Lately the irony in our lives has been cruel.
I am a firm believer in “tests” that life hands you.
One can crumble when faced with the proverbial test, or they can face it head on and laugh, cry, kick, and push through it and stare it directly in the face.
Usually I am the latter… except for today. I crumbled like a stale cookie and received a big fat “F” in foster parenting, infertility, and this life test.
Allow me to explain….
Early last week, we received a call about a teenager who we had done some mentoring for this past fall. She was back in care again and this time she is pregnant. For obvious reasons I cannot go into detail. just know that we are dealing with some higher needs and navigating life with not only a teen girl, but a pregnant teen girl. ( I know, there are many who have questions about the future of this child, we cannot go into detail with the case or what will happen to baby)
Honestly, I am not sure why the husband and I agreed to take in this girl, but we felt it was appropriate and said “yes”. This past week going from a couple to a family of 3 has been quite the change for us. The infertile takes in the fertile under her roof and subjects herself to the experience of pregnancy.

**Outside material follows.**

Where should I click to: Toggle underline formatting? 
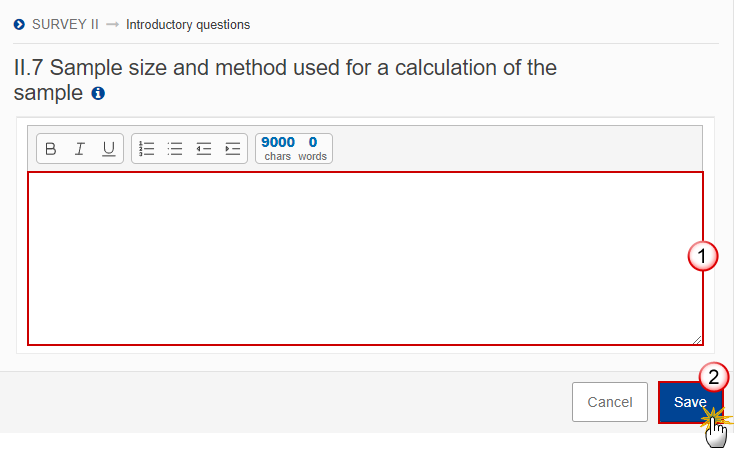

One of the big unknowns was the gestation of the baby. All week we prepped teen girl for the upcoming appointment and in the back of my mind I knew what was going to occur at this appointment. This afternoon, we walked into the office and began the new patient paperwork, and began the journey on being a first time foster parent to a teenager who is pregnant. It all seemed to be going well. obtaining history, urine test, background, etc.
We had a huge issue with lab work ( teen girl was terrified. a story for another day) and then it was time for the Ultrasound. Looking back now, I am not sure why I thought I would be mentally prepared enough for what my eyes were about to see. The only Ultrasounds I have ever seen were of my empty uterus and ovaries with numerous cysts, yet in my mind I kept hearing “you got this.”
They lifted her shirt and unbuckled her jeans a bit and placed the jelly on her abdomen. The wand was placed on her belly and the quest for baby began. and there it was. this tiny little jelly bean moving around like a tiny blip. I was overcome with immediate jealously and bitterness. Why couldn’t I experience this? Why was some teenager who has meaningless sex able to carry a life inside her, when here I am broken? I couldn’t handle it. I crumbled. me, the stale cookie, in a million pieces, a blubbering mess. I quietly exited the room to allow her the moment of excitement she was clearly experiencing.
I sat on the other side of the wall and sobbed. I sobbed for myself, for the baby, for everything. I could hear the excitement in her voice when they announced that she is approx 8-9 weeks along. She is just a baby, who is having baby. and millions of women are experiencing loss of that gift. yet, somehow this girl has been placed in my care. Irony at its finest.
I want to experience motherhood so badly and I feel like life keeps teasing me with this scenarios of hope, only to take it away and leave me feeling empty inside.
After a while, I composed myself, texted a good friend of mine who had the right words to say. I wiped my eyes, took a deep breath and walked back into that room.
The rest of the evening has been quiet around here. I think we are all a little shocked from today.
This is just the beginning of a very long road. The ironic moments are just beginning, just like this new life inside her.
Thank goodness for wine, friends, and running.